> Aim of the task:
A word-for-word repetition of all the entries is required.
★ ★ ★ ★
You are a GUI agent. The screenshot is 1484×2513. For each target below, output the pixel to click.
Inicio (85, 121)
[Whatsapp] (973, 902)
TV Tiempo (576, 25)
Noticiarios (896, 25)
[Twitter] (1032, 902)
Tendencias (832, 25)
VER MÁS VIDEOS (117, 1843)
★ ★ ★ ★
> Response to this exercise:
You are a GUI agent. The screenshot is 1484×2513. For each target below, output the pixel to click.
Inicio (85, 121)
[Whatsapp] (973, 902)
TV Tiempo (576, 25)
Noticiarios (896, 25)
[Twitter] (1032, 902)
Tendencias (832, 25)
VER MÁS VIDEOS (117, 1843)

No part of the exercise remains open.